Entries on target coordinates
━━━━━━
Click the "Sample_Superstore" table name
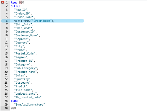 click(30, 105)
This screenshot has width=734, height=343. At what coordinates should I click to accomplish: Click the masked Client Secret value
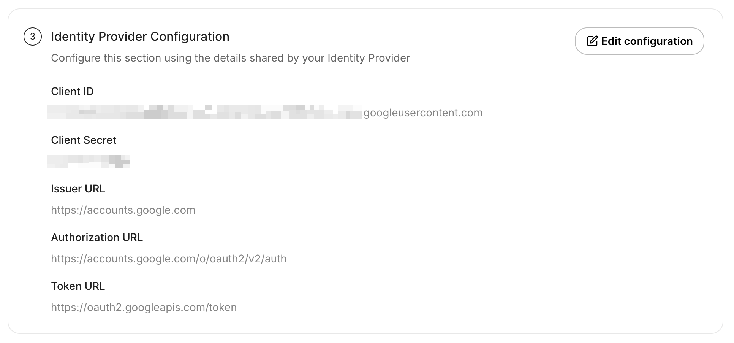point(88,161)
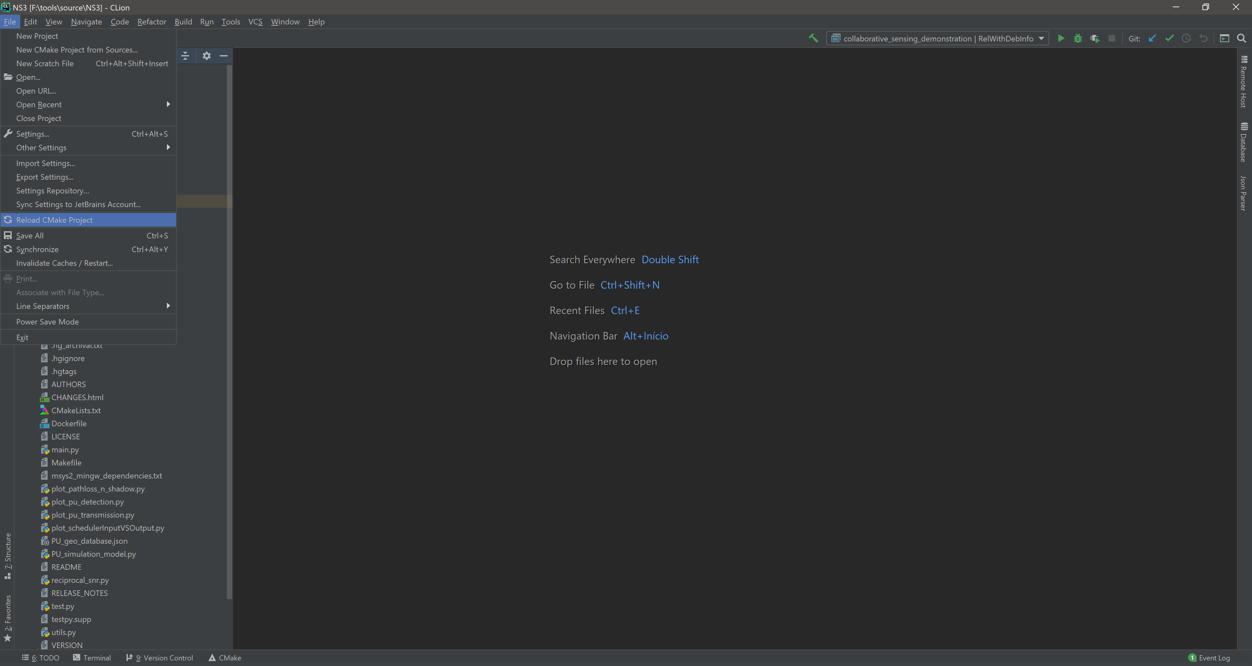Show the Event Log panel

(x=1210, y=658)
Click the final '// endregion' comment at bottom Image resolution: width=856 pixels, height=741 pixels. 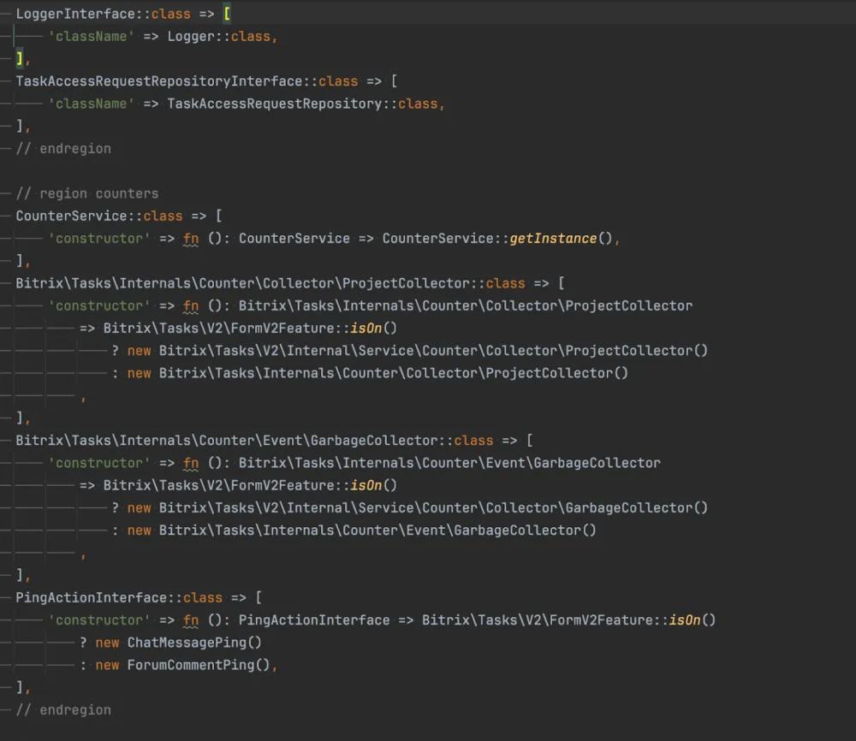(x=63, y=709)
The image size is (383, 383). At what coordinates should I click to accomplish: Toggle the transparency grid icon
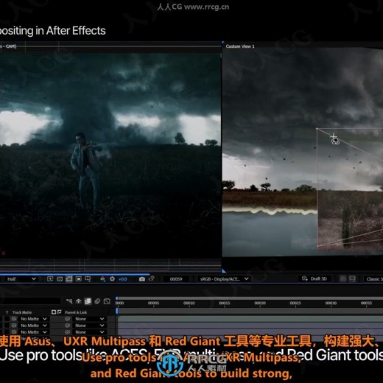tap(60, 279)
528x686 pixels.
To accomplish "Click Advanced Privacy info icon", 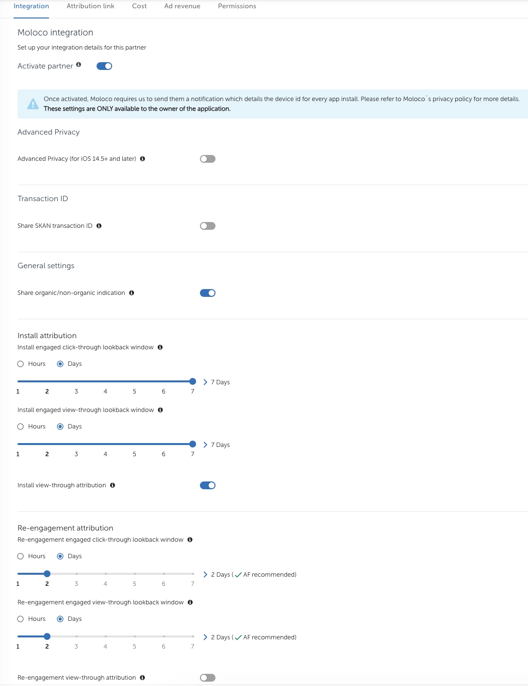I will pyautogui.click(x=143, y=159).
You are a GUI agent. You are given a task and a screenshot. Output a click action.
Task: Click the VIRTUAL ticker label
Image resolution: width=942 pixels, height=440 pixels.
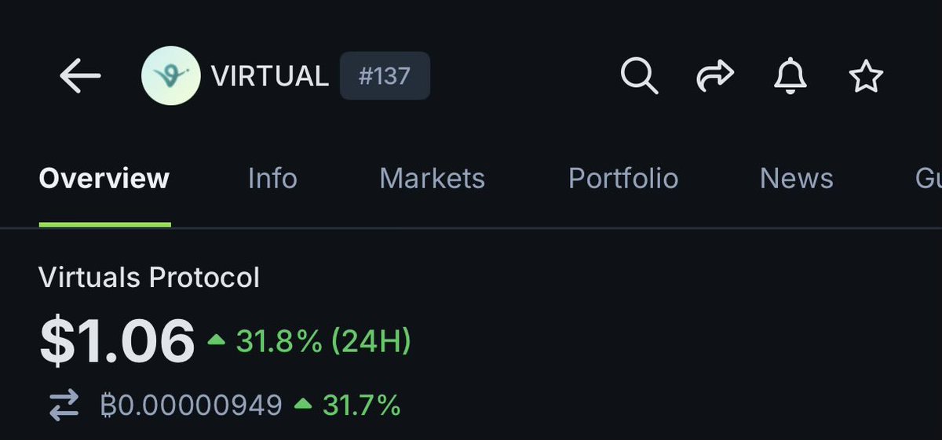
━━━━━━
Please give everything from the line containing "You are a GUI" down to the end of the material as a JSON list of strings, one per line, with blank lines and pictures left out.

[
  "You are a GUI agent. You are given a task and a screenshot. Output a click action.",
  "Task: Click the VIRTUAL ticker label",
  "Image resolution: width=942 pixels, height=440 pixels."
]